Records follow. Pull out every line that contains "computer".

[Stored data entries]

··········

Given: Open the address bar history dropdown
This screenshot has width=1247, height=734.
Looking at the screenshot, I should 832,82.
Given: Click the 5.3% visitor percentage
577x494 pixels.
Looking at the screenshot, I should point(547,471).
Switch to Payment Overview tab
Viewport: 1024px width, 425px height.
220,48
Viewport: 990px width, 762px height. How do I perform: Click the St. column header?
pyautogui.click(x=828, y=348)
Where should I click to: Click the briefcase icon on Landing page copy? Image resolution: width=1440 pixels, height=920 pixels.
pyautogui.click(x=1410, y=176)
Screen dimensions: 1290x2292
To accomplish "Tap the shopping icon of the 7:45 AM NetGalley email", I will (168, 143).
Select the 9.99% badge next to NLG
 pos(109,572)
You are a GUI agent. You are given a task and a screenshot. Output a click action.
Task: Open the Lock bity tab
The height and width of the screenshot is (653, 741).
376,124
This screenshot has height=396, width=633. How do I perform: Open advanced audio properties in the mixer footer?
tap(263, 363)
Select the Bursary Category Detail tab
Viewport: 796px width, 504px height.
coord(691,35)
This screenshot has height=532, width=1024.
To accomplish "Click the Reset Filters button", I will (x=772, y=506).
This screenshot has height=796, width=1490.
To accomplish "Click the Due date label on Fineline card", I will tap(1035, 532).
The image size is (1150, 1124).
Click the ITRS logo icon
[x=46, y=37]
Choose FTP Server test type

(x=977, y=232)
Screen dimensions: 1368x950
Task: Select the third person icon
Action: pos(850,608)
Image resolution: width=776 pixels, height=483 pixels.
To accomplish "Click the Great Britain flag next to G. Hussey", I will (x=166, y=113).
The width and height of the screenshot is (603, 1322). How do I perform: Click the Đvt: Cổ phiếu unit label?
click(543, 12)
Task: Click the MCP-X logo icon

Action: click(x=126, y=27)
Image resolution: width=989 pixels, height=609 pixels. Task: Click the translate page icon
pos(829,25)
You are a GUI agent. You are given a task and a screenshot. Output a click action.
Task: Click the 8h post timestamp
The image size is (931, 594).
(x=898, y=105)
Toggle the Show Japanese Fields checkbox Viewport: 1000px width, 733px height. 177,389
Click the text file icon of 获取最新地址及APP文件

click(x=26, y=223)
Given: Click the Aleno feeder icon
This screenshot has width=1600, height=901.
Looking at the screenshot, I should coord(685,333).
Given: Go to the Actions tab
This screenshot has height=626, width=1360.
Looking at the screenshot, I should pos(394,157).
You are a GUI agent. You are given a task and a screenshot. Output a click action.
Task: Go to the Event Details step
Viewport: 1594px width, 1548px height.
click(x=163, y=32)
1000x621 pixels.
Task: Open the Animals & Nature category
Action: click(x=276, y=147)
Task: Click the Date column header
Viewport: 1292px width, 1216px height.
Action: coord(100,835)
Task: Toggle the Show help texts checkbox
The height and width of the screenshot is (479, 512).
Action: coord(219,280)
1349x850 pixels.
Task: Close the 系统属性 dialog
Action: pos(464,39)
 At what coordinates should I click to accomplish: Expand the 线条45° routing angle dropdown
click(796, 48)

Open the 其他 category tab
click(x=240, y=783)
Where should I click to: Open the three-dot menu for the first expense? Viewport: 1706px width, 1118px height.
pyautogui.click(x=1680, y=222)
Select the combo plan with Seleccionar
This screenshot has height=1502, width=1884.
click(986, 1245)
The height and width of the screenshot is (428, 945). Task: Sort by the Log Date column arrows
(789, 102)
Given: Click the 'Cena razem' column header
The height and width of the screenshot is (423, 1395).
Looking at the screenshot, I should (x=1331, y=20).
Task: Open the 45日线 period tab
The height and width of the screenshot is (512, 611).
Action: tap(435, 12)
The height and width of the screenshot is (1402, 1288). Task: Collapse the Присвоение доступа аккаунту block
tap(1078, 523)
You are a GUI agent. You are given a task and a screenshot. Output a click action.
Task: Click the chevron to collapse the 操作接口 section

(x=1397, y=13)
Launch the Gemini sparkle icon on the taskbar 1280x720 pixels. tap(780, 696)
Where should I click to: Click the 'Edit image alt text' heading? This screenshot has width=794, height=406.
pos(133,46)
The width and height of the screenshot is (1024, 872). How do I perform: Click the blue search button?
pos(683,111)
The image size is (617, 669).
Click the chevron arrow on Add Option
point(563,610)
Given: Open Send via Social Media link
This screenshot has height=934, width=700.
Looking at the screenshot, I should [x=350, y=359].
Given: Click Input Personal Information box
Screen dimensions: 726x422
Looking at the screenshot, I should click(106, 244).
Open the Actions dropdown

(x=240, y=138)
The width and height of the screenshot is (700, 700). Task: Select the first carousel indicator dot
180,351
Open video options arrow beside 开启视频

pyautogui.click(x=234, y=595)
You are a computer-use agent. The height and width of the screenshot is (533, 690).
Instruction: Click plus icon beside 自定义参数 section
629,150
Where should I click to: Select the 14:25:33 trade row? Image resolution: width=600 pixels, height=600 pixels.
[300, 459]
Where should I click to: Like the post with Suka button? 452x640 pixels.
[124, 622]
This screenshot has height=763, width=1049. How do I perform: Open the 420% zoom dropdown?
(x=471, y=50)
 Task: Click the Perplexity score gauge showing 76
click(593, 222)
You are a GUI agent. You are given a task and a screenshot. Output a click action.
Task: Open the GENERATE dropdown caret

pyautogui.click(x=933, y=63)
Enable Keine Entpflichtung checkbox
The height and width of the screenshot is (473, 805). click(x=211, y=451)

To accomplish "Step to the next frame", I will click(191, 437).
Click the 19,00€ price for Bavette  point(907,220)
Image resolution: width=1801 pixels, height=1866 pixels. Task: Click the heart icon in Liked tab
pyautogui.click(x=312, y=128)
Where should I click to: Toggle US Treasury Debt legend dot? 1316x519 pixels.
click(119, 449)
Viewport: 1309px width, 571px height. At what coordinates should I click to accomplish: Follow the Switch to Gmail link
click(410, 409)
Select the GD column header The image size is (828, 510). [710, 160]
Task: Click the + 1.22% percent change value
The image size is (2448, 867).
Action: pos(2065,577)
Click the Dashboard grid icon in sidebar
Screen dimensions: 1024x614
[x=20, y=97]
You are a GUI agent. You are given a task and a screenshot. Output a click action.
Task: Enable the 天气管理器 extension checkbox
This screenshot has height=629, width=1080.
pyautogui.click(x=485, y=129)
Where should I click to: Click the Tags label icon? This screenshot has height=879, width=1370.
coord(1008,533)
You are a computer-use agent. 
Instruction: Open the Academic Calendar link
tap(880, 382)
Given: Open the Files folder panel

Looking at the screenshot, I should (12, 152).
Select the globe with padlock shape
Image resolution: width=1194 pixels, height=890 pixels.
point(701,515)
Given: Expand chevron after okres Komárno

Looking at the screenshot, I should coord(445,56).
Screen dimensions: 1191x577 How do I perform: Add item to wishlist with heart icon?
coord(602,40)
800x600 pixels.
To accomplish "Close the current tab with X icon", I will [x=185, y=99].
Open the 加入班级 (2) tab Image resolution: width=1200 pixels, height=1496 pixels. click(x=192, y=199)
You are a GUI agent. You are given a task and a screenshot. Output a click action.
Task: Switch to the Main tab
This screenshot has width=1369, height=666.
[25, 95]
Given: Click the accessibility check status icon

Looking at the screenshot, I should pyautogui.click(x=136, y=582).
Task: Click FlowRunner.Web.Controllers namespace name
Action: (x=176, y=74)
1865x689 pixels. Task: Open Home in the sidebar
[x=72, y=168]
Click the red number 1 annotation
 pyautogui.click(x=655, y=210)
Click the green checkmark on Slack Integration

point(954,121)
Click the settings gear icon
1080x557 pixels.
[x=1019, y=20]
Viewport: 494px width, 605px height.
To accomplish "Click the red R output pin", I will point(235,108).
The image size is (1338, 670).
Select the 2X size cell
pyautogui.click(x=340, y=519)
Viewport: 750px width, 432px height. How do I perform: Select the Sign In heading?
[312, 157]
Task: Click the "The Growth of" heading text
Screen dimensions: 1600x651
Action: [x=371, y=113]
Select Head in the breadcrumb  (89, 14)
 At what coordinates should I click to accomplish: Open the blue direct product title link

··········

▶ _ANSWER TO THIS TASK_
You are a computer-use agent. The height and width of the screenshot is (533, 690).
You are a computer-use agent. 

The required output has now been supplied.